- Born: Juan Osvaldo Budet Meléndez 14 June 1979 (age 47) San Juan, Puerto Rico
- Education: Escuela de Artes Plásticas de Puerto Rico, Maryland Institute College of Art
- Website: http://www.osvaldobudet.com

= Osvaldo Budet =

Puerto Rican artist

Osvaldo Budet (Juan Osvaldo Budet-Meléndez; born 1979 in San Juan, Puerto Rico) is a contemporary Puerto Rican artist. He is currently based in San Juan, Puerto Rico.

== Education ==
Budet received a B.F.A. in painting in 2004 from Escuela de Artes Plásticas de Puerto Rico and an M.F.A. in Painting from the Hoffberger School of Painting in 2008 at Maryland Institute College of Art (MICA). He was an artist in resident at Museo del Barrio Santurce, Puerto Rico in 2005 and in the Leipzig International Art Program, Germany in 2008.

==Work==
Budet's work is influenced by documentary film, and activism. His production of paintings, photographs and videos are characterized as being both "humorous and seriousness". The work displays a conscious of the problems of identity; a notion of the colonized is at the center of this work.

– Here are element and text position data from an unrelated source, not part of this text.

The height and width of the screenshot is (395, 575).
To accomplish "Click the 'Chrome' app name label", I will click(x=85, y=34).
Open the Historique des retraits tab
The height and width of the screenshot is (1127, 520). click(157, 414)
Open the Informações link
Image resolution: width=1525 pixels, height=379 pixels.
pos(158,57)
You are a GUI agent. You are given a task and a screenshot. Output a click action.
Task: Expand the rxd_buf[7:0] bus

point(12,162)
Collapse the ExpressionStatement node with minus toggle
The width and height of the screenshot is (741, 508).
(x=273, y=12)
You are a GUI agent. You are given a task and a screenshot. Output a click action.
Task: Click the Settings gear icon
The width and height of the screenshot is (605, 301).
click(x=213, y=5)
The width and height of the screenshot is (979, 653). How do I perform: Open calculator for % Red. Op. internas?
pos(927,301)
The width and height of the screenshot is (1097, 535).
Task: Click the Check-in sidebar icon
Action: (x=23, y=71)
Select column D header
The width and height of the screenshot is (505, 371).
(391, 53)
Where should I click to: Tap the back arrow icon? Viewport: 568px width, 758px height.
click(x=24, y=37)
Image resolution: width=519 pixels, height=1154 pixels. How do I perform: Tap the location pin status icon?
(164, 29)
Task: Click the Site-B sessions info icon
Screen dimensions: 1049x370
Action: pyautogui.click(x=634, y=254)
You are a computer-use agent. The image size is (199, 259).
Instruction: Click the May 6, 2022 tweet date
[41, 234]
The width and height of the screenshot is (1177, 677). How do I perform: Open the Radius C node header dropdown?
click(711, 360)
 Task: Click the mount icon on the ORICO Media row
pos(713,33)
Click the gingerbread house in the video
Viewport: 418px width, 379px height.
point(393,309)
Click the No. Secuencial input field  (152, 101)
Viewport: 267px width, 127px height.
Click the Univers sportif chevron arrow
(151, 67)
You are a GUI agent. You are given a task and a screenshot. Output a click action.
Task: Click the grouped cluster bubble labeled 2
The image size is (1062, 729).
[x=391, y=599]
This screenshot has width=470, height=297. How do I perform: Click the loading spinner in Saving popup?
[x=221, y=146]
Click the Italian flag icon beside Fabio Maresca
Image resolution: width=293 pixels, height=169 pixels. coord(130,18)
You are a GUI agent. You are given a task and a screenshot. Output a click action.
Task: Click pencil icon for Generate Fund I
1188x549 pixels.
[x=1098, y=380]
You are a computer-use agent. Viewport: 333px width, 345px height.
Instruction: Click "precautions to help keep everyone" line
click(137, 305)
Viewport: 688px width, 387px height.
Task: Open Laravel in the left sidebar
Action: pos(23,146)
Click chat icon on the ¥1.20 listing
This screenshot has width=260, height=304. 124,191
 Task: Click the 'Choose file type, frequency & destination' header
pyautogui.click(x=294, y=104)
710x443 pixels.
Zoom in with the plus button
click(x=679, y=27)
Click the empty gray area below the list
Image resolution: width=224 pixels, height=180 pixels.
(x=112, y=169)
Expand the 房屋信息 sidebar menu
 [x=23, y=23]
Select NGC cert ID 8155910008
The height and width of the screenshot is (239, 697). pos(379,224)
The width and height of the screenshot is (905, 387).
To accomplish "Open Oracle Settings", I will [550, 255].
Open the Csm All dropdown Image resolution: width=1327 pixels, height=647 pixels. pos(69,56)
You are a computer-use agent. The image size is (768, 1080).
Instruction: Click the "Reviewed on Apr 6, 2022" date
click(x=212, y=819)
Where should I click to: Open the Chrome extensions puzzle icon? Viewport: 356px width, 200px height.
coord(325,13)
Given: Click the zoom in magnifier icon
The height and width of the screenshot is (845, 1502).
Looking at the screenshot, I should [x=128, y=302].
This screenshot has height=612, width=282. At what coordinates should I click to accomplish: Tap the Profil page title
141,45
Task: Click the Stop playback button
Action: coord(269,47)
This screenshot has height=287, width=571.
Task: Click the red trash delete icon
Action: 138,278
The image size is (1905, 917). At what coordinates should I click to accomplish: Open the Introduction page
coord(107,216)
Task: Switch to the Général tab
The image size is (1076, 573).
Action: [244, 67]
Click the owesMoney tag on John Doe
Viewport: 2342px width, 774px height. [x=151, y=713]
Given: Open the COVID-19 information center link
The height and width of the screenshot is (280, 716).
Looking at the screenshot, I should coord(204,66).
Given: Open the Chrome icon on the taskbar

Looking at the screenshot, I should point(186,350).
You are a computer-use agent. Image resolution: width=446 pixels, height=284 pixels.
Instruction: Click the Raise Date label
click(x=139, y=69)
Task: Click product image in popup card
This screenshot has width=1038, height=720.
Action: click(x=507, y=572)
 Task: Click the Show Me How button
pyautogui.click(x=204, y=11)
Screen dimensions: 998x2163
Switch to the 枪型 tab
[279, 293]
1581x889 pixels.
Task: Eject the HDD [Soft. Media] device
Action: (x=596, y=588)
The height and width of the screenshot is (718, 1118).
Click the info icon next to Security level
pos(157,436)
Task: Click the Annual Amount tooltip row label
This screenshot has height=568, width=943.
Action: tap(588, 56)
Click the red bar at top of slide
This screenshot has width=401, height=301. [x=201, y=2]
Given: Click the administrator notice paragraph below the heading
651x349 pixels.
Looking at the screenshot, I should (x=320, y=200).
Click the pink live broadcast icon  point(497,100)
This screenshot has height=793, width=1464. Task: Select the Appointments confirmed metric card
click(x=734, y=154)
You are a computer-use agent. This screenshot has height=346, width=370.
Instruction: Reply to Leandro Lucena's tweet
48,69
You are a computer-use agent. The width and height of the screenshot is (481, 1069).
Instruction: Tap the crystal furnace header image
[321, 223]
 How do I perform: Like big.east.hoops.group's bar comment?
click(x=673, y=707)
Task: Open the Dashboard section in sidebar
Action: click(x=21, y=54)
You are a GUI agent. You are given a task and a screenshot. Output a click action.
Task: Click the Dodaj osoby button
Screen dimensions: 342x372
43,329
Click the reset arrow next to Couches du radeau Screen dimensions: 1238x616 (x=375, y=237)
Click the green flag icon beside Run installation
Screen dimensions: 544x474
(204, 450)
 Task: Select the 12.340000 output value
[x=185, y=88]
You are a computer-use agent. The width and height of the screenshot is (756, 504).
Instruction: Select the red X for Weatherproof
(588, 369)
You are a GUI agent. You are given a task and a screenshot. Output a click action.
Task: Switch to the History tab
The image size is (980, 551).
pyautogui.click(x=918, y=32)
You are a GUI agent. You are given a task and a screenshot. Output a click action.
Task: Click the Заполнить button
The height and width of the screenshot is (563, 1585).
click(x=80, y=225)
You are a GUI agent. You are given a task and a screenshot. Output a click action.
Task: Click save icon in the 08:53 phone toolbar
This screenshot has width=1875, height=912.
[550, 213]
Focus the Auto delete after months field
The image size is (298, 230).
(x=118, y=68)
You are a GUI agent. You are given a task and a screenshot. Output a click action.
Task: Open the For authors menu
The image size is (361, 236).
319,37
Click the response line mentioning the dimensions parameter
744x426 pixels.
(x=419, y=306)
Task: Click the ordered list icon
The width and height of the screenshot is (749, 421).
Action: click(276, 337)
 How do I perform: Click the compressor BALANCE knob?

Budet constructs paintings and photographs which use self-portraiture to explore historical moments, often citing the creation of colonial identity. Budet uses reflective materials, such as diamond dust, iron oxide and glass to reference the material of film. His work has been shown in Puerto Rico, New York City, Chicago, Los Angeles, Miami, Baltimore, Washington, D.C., Ireland and Italy.